Pourquoi les fondateurs préfèrent rester privés (et pourquoi ça marche)

Rester privé offre trois avantages colossaux en 2025 :

  • Liquidité sans transparence : grâce aux ventes secondaires organisées par Carta, Forge Global ou directement par les banques, les employés et investisseurs peuvent sortir une partie de leurs gains sans que l’entreprise ait à publier ses comptes trimestriels.
  • Moins de pression court-termiste : pas d’appels analysts tous les 90 jours, pas de risque de décote boursière à la moindre déception.
  • Valorisations décorrélées de la réalité économique : les fonds de venture et les fonds souverains se battent pour rentrer dans les « next big things », acceptant des multiples hallucinants.

Résultat : des entreprises peuvent atteindre des tailles de géants du S&P 500 tout en gardant la flexibilité d’une startup.

Les risques d’une bulle des marchés privés

Mais tout n’est pas rose. Plusieurs signaux d’alerte clignotent :

Les valorisations reposent sur des multiples de chiffre d’affaires futurs extrêmement optimistes (SpaceX se négocie à plus de 60x son CA estimé 2026).

La liquidité réelle reste limitée : si plusieurs gros actionnaires veulent sortir en même temps, il n’y aura pas assez d’acheteurs.

En cas de retournement macro-économique (hausse durable des taux, récession), ces valorisations pourraient s’effondrer sans aucun filet de sécurité public.

Enfin, les employés qui ont misé toute leur richesse sur des actions illiquides risquent de se retrouver avec des « millionaire on paper » devenus « middle-class » en quelques mois.

Ce que cela signifie pour vous, entrepreneur ou investisseur tech

Si vous levez des fonds en 2025-2026, sachez que :

  • Les barèmes de valorisation ont explosé dans l’IA, la space tech et les infrastructures numériques.
  • Les investisseurs acceptent des termes très fondateurs-friendly (gouvernance, liquidation preferences light).
  • Mais la concurrence est féroce : seuls les projets perçus comme « inevitables » décrochent ces méga-valorisations.
  • La fenêtre peut se refermer vite : les cycles venture sont de plus en plus courts et violents.

Conclusion : vers un krach ou une nouvelle norme ?

800 milliards pour SpaceX, ce n’est pas seulement une anecdote sur Elon Musk.
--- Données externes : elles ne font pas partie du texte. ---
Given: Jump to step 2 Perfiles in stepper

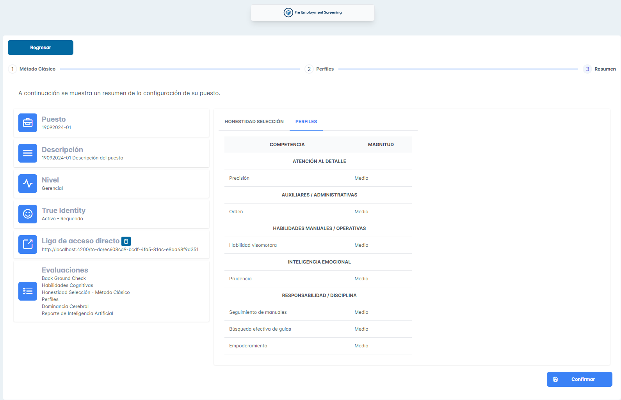Looking at the screenshot, I should [x=320, y=69].
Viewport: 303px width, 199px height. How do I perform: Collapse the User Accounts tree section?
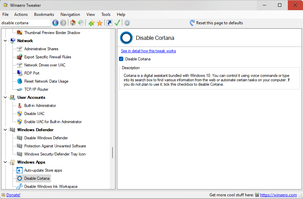[x=5, y=97]
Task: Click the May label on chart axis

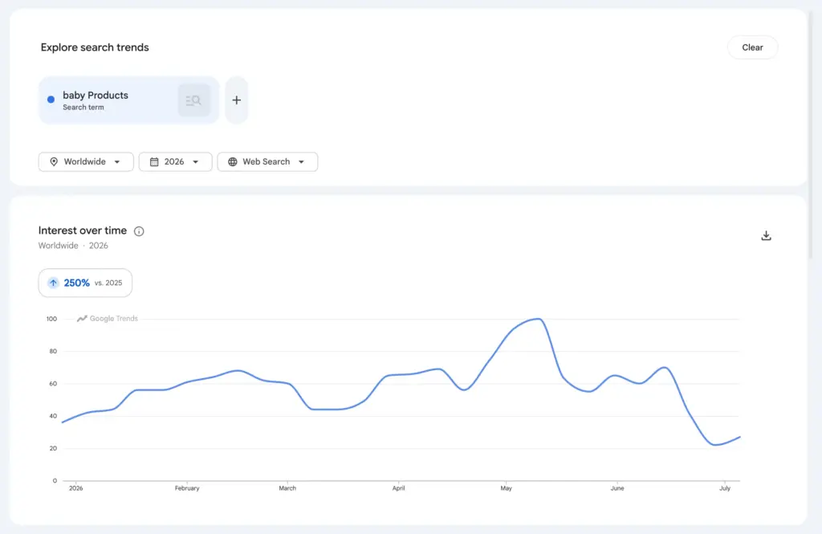Action: pos(506,488)
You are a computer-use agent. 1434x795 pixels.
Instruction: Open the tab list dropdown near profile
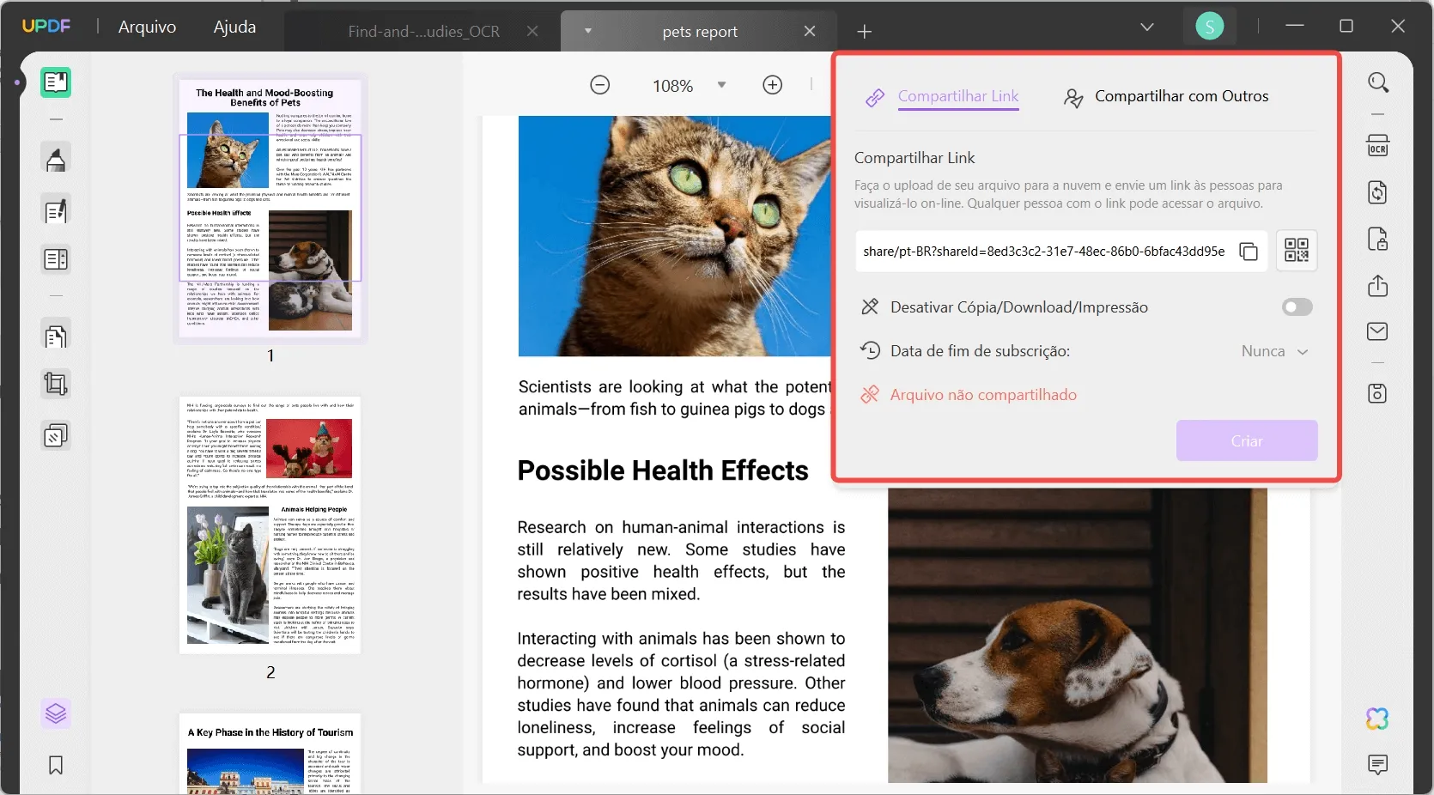point(1148,27)
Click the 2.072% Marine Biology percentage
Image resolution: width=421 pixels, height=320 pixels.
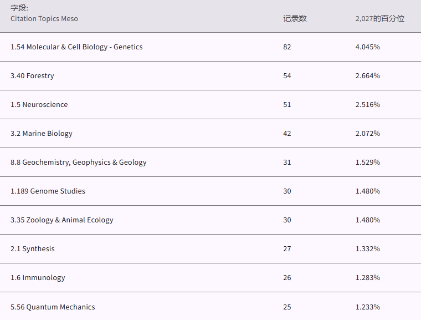368,134
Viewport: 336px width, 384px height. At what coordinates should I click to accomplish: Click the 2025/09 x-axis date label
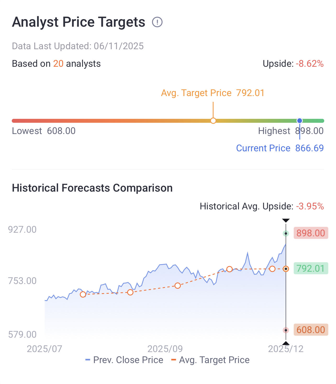[x=165, y=349]
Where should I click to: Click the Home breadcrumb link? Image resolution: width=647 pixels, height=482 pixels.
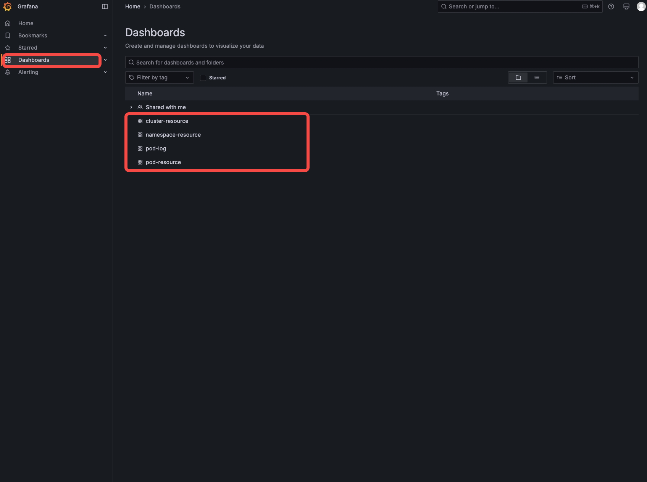pyautogui.click(x=133, y=6)
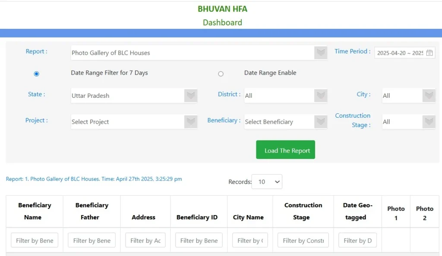Click the District field arrow icon
Screen dimensions: 442x256
[320, 95]
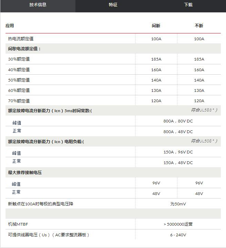Open the 下载 tab
This screenshot has width=226, height=248.
(188, 5)
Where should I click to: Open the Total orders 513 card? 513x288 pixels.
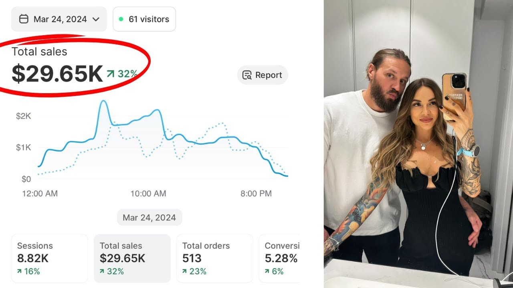[x=214, y=258]
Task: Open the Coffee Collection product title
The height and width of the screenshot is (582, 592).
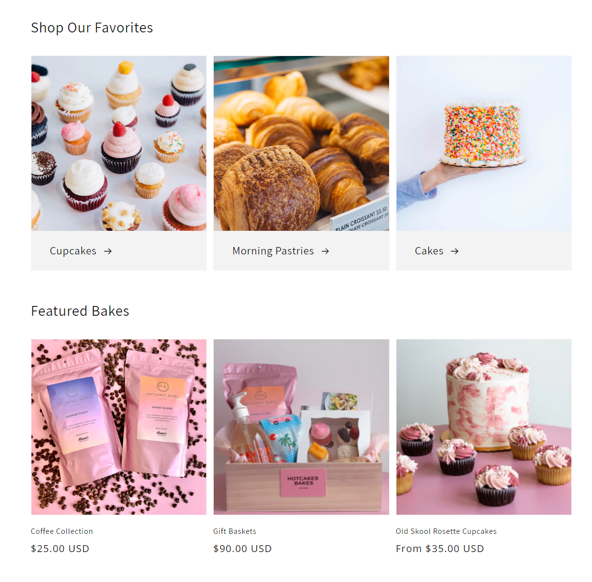Action: [62, 531]
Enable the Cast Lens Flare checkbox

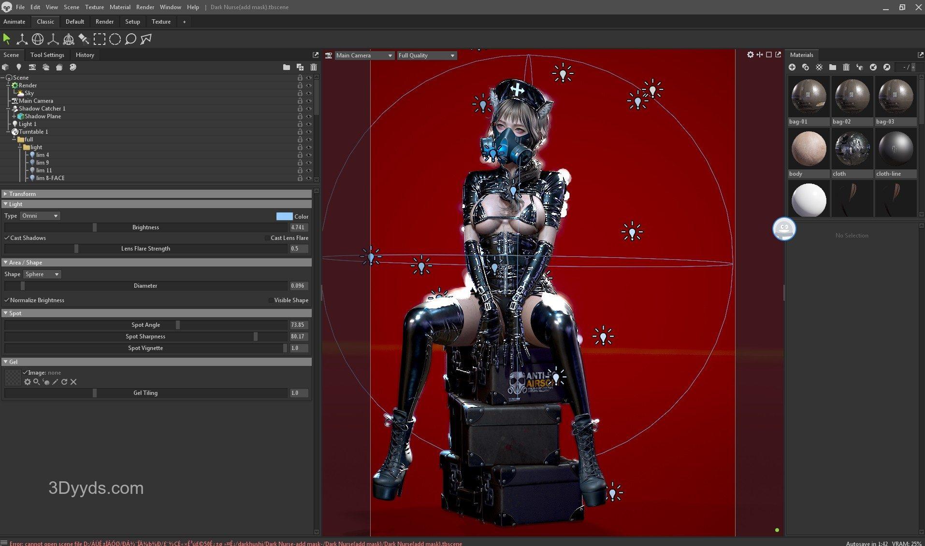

C’est le symptôme d’un marché tech qui a appris à vivre sans la bourse traditionnelle, où l’argent abondance de capitaux et la peur de rater le prochain « tenbagger » font voler en éclats toutes les métriques historiques.

Tant que Starlink continuera d’ajouter 500 000 abonnés par mois et que Starship réussira ses tests orbitaux, la trajectoire semble intacte. Mais l’histoire nous a appris que les valorisations qui défient la gravité finissent souvent par redescendre – parfois brutalement.

En attendant, une chose est sûre : en 2025, le rêve spatial paie. Et plutôt deux fois qu’une.